There live, blogging the election in South Africa
South Africans go to the polls on Aprill 22 to elect their third president since the end of apartheid.
On Monday I was driven by taxi to the Capetown airport by Antoine, an emigre from the Democratic Republic of the Congo. Antoine had been a student in Kinshasa when the civil war forced him to flee with twenty of his friends. They escaped by foot, traveling down through Angola and Namibia to South Africa from the Congo eight years ago.
As we sped past Table Mountain, I asked Antoine his thoughts about the upcoming election.
"Well, we better hope that Jacob Zuma wins" Antoine replied.
"You support Zuma."
Antoine thought Zuma was not capable of running the country well; that his basic ineptitude for governance would be exposed if he won; and that Zuma would not last long. Hearing this, I was confused as to why it mattered to Antoine that Zuma should win.
"You know the tribes?" Zuma was peering at me through the rear view mirror. He continued: "South Africa's two largest tribes are the Xhosa and Zulu. Now, South Africa has had two presidents since the end of apartheid: Nelson Mandala and Thabo Mbeki. Both are of the Xhosa tribe." Antoine paused. "The Zulu's say it's their turn."
"So Jacob Zuma is a Zulu."
"Zuma is a Zulu."
I asked Antoine if he would mind us not trailing an exaust-spewing dump truck.
"Yes, sorry. Right away!"
"You know Zulu? Violent!" said Antoine.
I asked Antoine to explain.
"You know Shaka Zulu?"
"But that was a long time ago." I said. "What makes you assume they are still violent?"
Antoine told me the Zulu had been responsible for a lot of street violence. He compared crime in Capetown to Johannesburg. The latter city is home to many Zulus. "In Johannesburg a mugger will think nothing of killing you," Antoine said. "He will kill you just because he can. He will fucking kill you! Just like that!" Antoine added, "But in Capetown, if you give a mugger what he wants, he will be satisfied and let you go."
"How do you know this?"
"I have been to Johannesburg many times. And when I'm there, let me I tell you, I am scared the whole time."
Antoine believed that the Zulus would rise up if Zuma did not get elected, and there could even be a civil war. Jacob Zuma has been facing corruption charges, but it is beginning to look like those charges will be dropped in advance of the election. Newpaper editorials I had read made it sound all but certain that ANC Party leader Jacob Zuma would form the new government.
Antoine asked me if I had heard about the wave of "xenophobia" in South Africa.
"They were attacking foreigners you know."
I said I had read about the attacks.
Antoine said: "People like me come here and we work. We work really hard. Foreigners like me, you see, we will do any job. We will work any hours. We work hard because we have to. The whites like to hire us. South African blacks, they have it easy. They can work when they feel like it."

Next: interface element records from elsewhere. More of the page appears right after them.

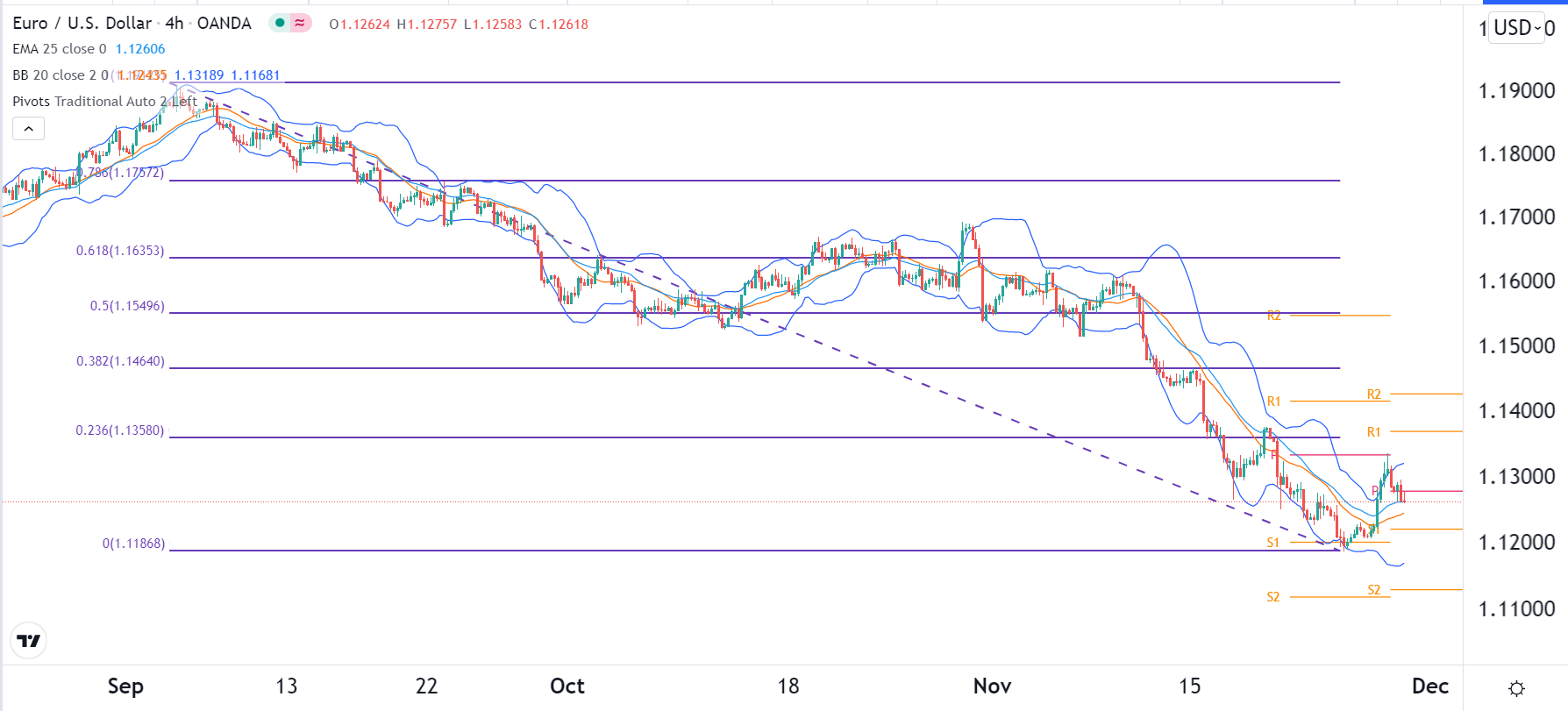1568x711 pixels.
Task: Click the 0 (1.11868) Fibonacci base label
Action: [133, 544]
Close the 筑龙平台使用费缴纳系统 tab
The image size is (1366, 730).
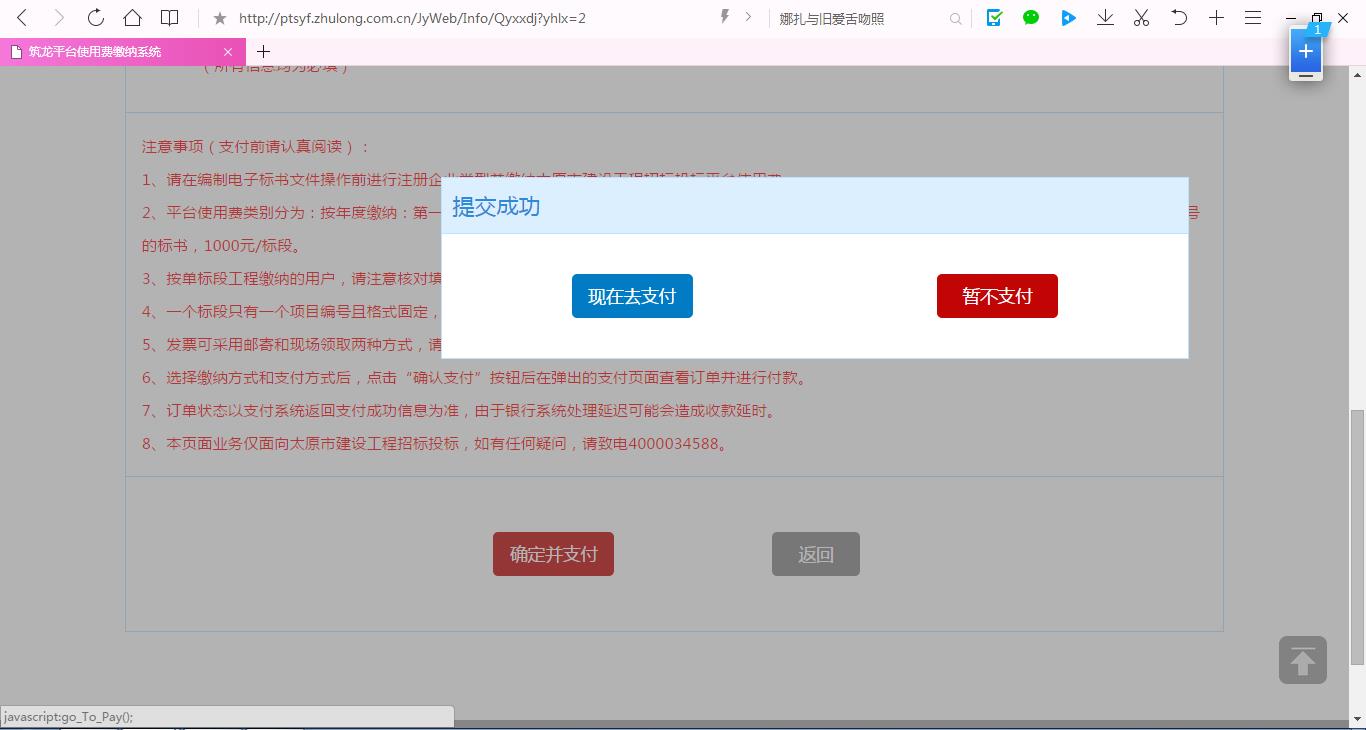(228, 52)
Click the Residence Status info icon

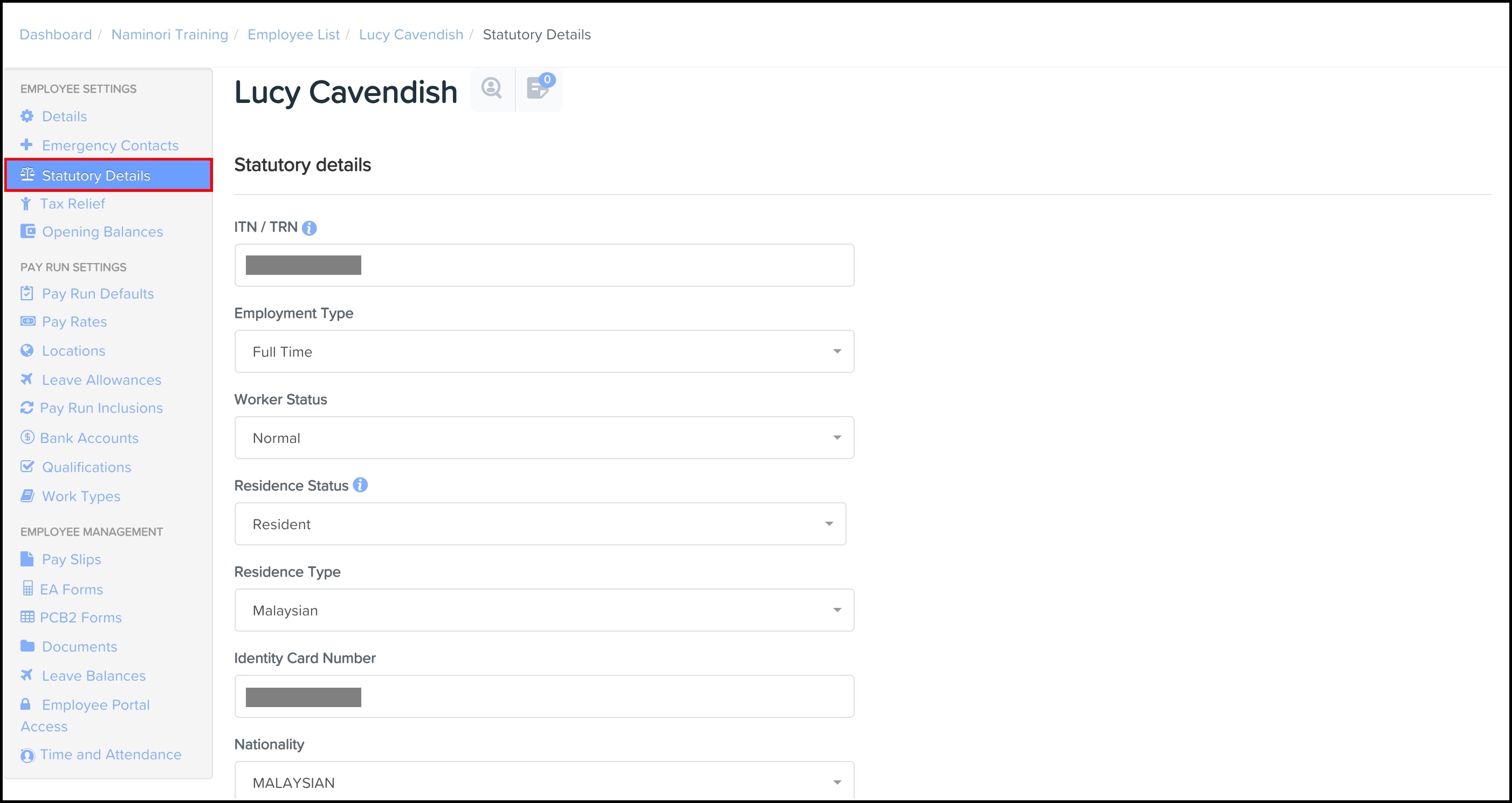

"Do South African blacks blame the foreigners for taking their jobs?"
After arriving in Capetown, Antoine said that he had taken various odd jobs ("sometimes I worked 24 hours without any sleep"). His former jobs had included security guard and bouncer. In a sense Antoine had "arrived" and achieved the middle-class South African dream. He now drove a fancy new, fully-licensed taxi cab (Most cabs in Capetown seem to be unlicensed). Yet Antoine was not satisfied.
"I want to open my own business one day. That is my dream."
Antoine wanted to have his own security company. On account of the high crime rate private security is a big business in South Africa. There is widespread dissatisfaction with the police.
"Whenever I call the police, they are always late" said Antoine.
According to one estimate I heard, there are now some 20 million migrants living in South Africa. Despite the questions surrounding the country's political future, especially for educated people like Antoine, South Africa is the promised land. A place where anyone -- black or white -- who is able and willing to work hard can achieve one's dreams. A place of refuge for people from all over Africa.
In an immigration line-up at the Capetown airport, I spoke with Tim, an Afrikaans-speaking man who had recently emigrated to Germany. When I asked him about the election, he said he thought there was a good chance that some smaller parties might get enough votes to form a minority government. I told Tim about Antoine's fear of a Zulu uprising should Jacob Zuma lose.
Tim shook his head. "It would be like Greece. You know, in Athens a student got shot and there were riots. Eventually the army came in and things calmed down. It would be the same thing here."
I asked Tim what he knew about the composition of the South African National Defence Force.
"I don't know, I live in Germany now" said Tim.